On my schedule for Sunday was the longest run of this training cycle: 35k. After that, I got to taper (sort of. I have 25k on deck next week, but that will seem easy after this.) My focus on this run was to stay fueled and get through it. I didn’t want to focus too much on pace. And I had just read in a Runner’s World post that, in order to get faster, it’s more productive to focus on effort, not time. Noted.
I broke the route into four parts: the Don Valley, the Beach, the Spit and Cherry Beach. And, surprisingly, the first three parts went pretty well. My legs started to tire at about the 2 hour mark, but it was nothing I haven’t felt before. Things started to get rough at the end of the Spit — I was out of water and was slowing down rapidly. So I changed my route to get a bathroom break and filled my bottles up. This created a familiar problem: how will I know if I ran 35k? (My lovely friend Kate lent me a Garmin, but I forgot to charge it!) At this point, I was at about 4:15 in my run. I decided that if I could hang on until my watch passed 5:00, I’d be pretty damn close. So that’s what I did.
I reached a weird stasis at this point. I was tired and delirious, but I felt that as long as I did not stop, I could run as long as I needed to.

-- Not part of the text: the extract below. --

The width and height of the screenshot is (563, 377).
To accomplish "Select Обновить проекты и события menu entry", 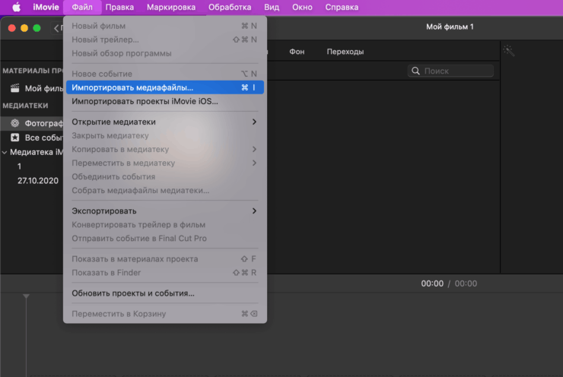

It was slow, it was painful, but it was doable. I guess this is the point you need to get to in a marathon: acceptance of where you are and belief you can make it to the end.
A marathon is only 6k farther than what I ran on Sunday. I think I can actually do this.
The run: 36.1k in 5:02:54
The route (Google Map won’t let me connect the Don Valley to Taylor Creek, so assume I start at the bottom):
Congrats on running 36K. Looks like a really nice route.
Thanks Andrea! And it was a lovely route. Toronto has so many great trails, eh?
I see you are running Goodlife — good luck!! I’ll be at King and River cheering everyone on, should be fun!
Congrats! Only 6 more—that’s like nothing! My last long run before taper-time is on Sunday. Woot. 🙂
Good luck! you can do it!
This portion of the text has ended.